Bizim kurduklarımız maalesef 3 mevsimlik ve 4’üncü mevsimi kapsamıyor. Kış mevsiminin ağır şartları göz önüne alındığında çok doğru değil ama ne olursa olsun o yoklukta müthiş bir barınak örneğiydi. İskenderun’da yaklaşık 100 ailenin uzun bir süreli yaşayabileceği barınm alanlarının kurulmasını sağladık.
Sürekli hazır olmak için bir birikim içerisindeyiz. Kaynaklarımızı bu anlamda sürekli aktif tutuyoruz.
Dediğim gibi Rotary Vakfı’nın özellikle afetler ortaya çıktığı zamanda, afet fonları var. Hızlıca bunları kullanabiliyoruz.
Şöyle söyleyeyim, özellikle de deprem bölgesinde sadece çadır veya barınak değil su arıtma tesisleri de önemli. Bu yatırımları da gerçekleştirdik.
Fide ve tohum bağışları yaptık. Okul ve konteyner kent yaptırdık. Mobil diş ve sağlık kliniği devreye aldık. Depreme hazır olmakla ilgili okulda birtakım eğitimler gerçekleştirdik. İlk yardım eğitimleri çok önemsediğimiz bir başlık.
Çünkü afet liderliği çok önemli bir şey ve bununla ilgili ilk defa bir eğitim yaptık.
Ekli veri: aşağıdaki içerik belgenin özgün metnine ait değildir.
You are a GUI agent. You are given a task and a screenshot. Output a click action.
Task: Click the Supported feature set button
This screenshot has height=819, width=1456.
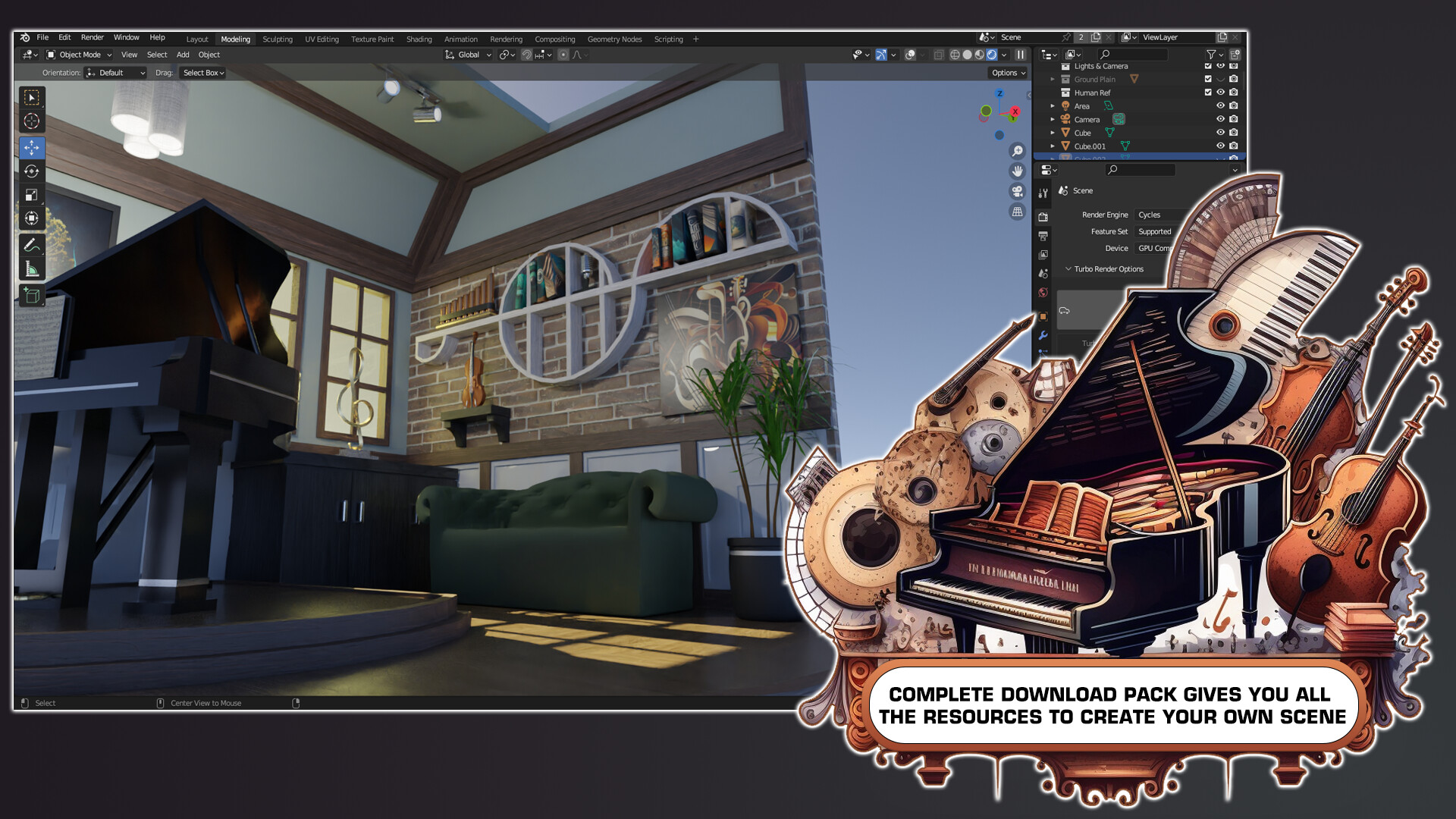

Dolayısıyla çocuklara bunu öğretmek için elimizden geleni yapıyoruz. Ebeveynlere de ilk yardım eğitimleri veya mahalle gönüllülerine eğitimler verdik. Bodrum’da çok ciddi çalışmalar yaptık. Büyük afet konteynerleri aldık. O afet konteynerlerinin içinde her türlü malzeme var. Muhtarlarla beraber çalışıyor. Bu açıdan baktığınız zaman hazırlık, ilk yardım, düzen, afet liderliği…
- Türkiye ve İzmir özelinde mülteci sürecini yönetiyoruz. Bu nüfusta özellikle aşılama konusunda bir aşı reddi gerçeğini yaşıyoruz. Siz aşılama konusunda etkin çalışan bir sivil toplum kuruluşusunuz. Burada bir farkındalık oluşturmak için çalışma yapmayı planlıyor musunuz?
Bizim en büyük farkındalığımız yaptığımız iş zaten. 1985’ten beri yaklaşık 3 milyar çocuğu aşılamış bir organizasyonuz. Bunu Dünya Sağlık Örgütü ve Bill Gates Vakfı başta olmak üzere paydaşlarla birlikte yürüttük. Ve tabii ki hükümetler var.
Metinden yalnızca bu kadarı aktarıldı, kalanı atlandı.